La stessa Giunta per motivi di ordine pubblico raccomandava al Viceré, in sostanza, di disobbedire agli ordini reali e di ordinare che si continuassero le cerimonie all’interno delle chiese, con prediche e sacramenti senza processione né rogazioni, le quali ultime prevedevano la flagellazione con effusione di sangue dei penitenti. Il Duca di Uzeda non si fece pregare e il 5 dicembre la sua Segreteria spedì una nota ai Vescovi dell’isola sospendendo gli ordini del Re, vietando processioni, rogazioni e invitando i Prelati a porre in essere «mezzi più conformi alla prudenza e alla pietà cristiana, per indurre le popolazioni alla frequenza dei sacramenti e all’esercizio delle altre opere, che possano essere efficaci a piegare la Divina Misericordia, affinché sospenda il castigo che ci minaccia colla ripetizione dei terremoti».

Fortunatamente, il giorno del solstizio invernale passò senza che nulla accadesse e il 29 dicembre il Duca di Uzeda tornò a riferire a Madrid che «Mongìbello aveva continuato la sua esalazione di fumo e fiamme in quantità» ma senza alcun danno. Superati anche i timori per un’eclisse il 1° gennaio, ci si preparò a ricordare il 1° anniversario.
Come andarono le cose, lo leggiamo in una lettera del 22 gennaio:
«Questi giorni in cui si è compiuto l’anno delle passate sventure – scrive Uzeda -, si è rinnovato in tutti il timore e la consapevolezza di nuove sofferenze; però non per questo si è tralasciato di celebrare con il più fervoroso culto e devozione il giorno undici in rendimento di grazie per i benefici ricevuti, e ad onore della nostra Protettrice Santa Rosalia, e ho notizia che nella maggior parte del Regno si è fatto lo stesso in onore dei Santi Tutelari e Patroni, muovendo con questo mezzo gli animi a continuare le devozioni, senza introdurre il clima di preoccupazione delle rogazioni […] per ottenere dalla Divina Pietà il conforto che tanto è necessario».

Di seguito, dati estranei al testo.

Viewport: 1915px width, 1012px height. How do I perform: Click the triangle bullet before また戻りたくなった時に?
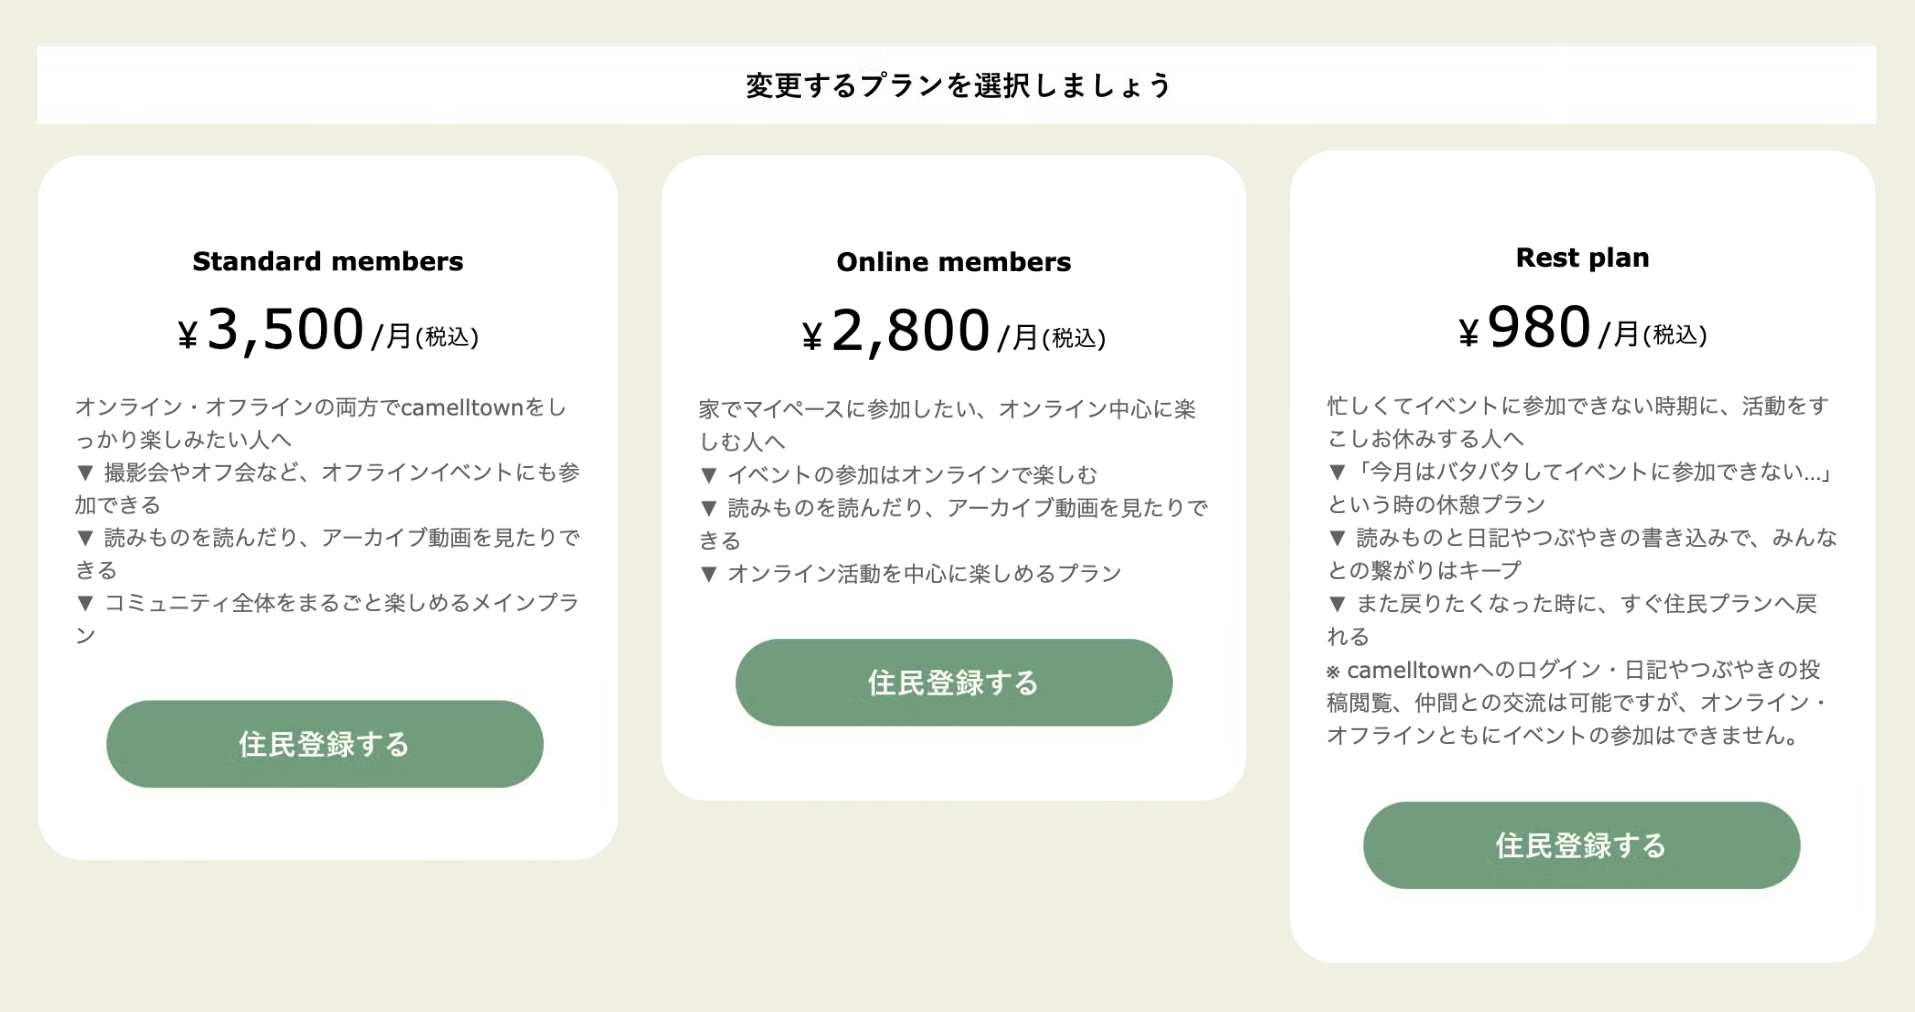point(1337,604)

Come si vede, l’11 gennaio 1694 fu celebrato anche a Palermo, ma oggi non c’è traccia di una cerimonia in quel giorno in onore di Santa Rosalia. Invece a Vittoria sì. Non sappiamo se l’11 gennaio 1694 a Vittoria si celebrò quel primo triste anniversario (anche se i morti non superarono le 40 unità) ma fu allora che nacque la leggenda del sacrificio della testa del Santo per la salvezza della città (come apparirebbe dalla t.a.c. eseguita qualche anno fa sulla statua, che indicherebbe un taglio netto) e che probabilmente l’arciprete don Enrico Ricca narrò a don Giovanni Palumbo, che ne parlò nella sua opera sul Santo nel 1744, contribuendo a radicare l’usanza annuale. Che io sappia, oggi solo a Vittoria si celebra una festa esterna in onore di San Giovanni a memoria dell’11 gennaio 1693.